SAN FRANCISCO (Reuters) - Despite turmoil in global markets, two-thirds of senior technology industry executives polled in a new survey say the economic slowdown will not hurt them as badly as the bursting of the tech bubble in 2000.
However, more than three-quarters of respondents say their business has been impacted by the financial crisis, according to the study, which was released on Monday by the law firm DLA Piper.
Still, only 27 percent said they were cutting sales and marketing expenditures, and only 15 percent said they were reducing planned R&D spending. The executives were surveyed between Sept 23 and Oct 6.

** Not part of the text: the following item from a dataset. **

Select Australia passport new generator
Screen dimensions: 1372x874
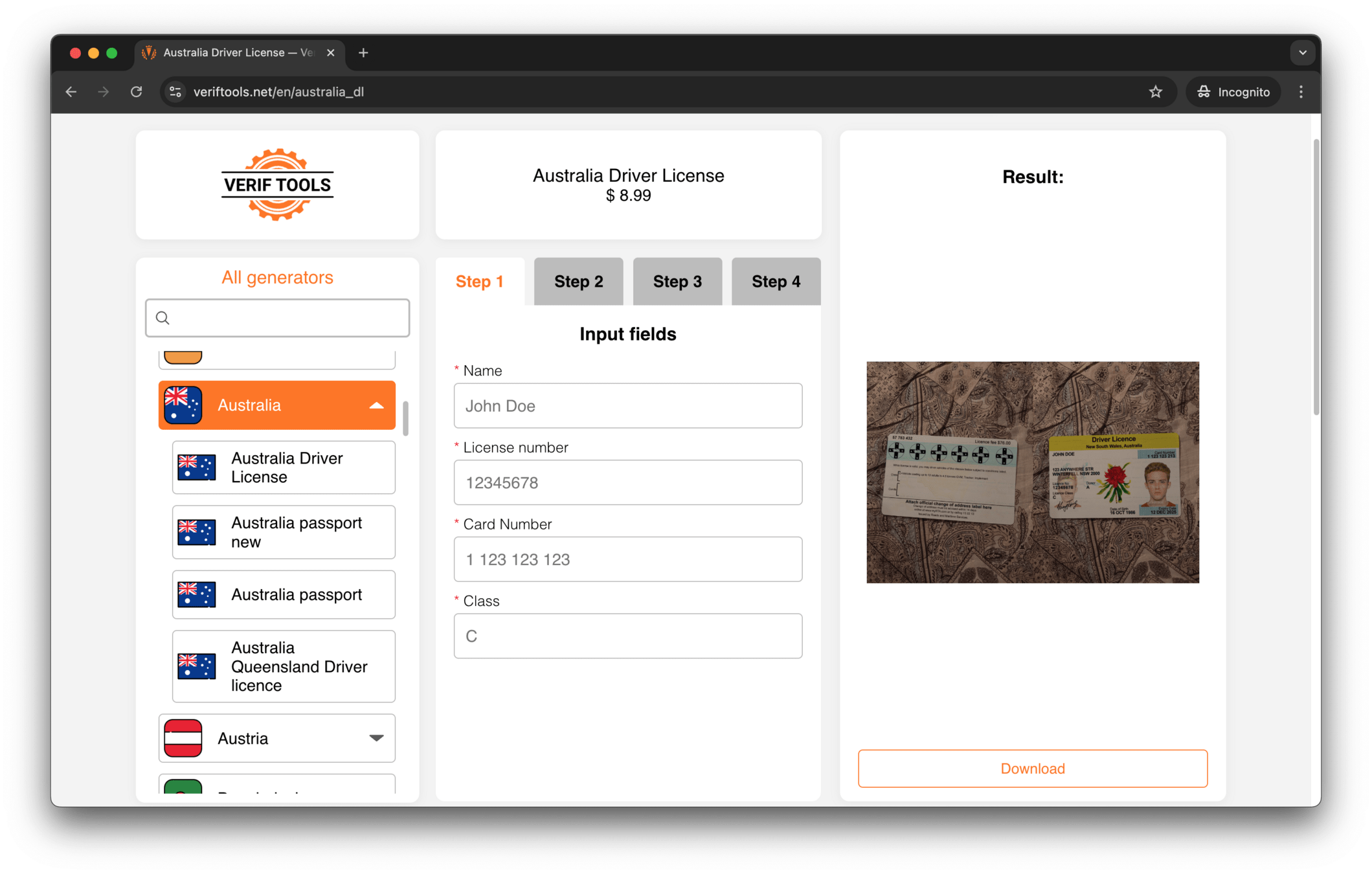(284, 532)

“That suggests that most of the companies are focused on the fact that this crisis would not have a big impact on them or that they wanted to continue to make investments through this cycle,” said Peter Astiz, global co-head of the technology sector practice at DLA Piper.
Slightly more than half of the respondents think the economy will begin to rebound in the second half of 2009, while nearly a third think it will not happen until 2010 or later.
However, a majority agree that the market for initial public offerings — often seen as a sign of truth health in the technology industry — is not likely to rebound until at least 2010.
The poll received 145 responses from senior executives at technology companies and venture capital firms in the technology sector.
Separately, a study found that overall VC investment in the third quarter dipped 1 percent from the previous quarter to $7.37 billion, according to data compiled by Dow Jones VentureSource. That figure is 7 percent lower than a year ago.
Investment in information technology companies fell 10 percent from the second quarter to $2.73 billion.
A bright spot came in renewable energy, which saw investment surge 71 percent from the second quarter to a record $1.08 billion.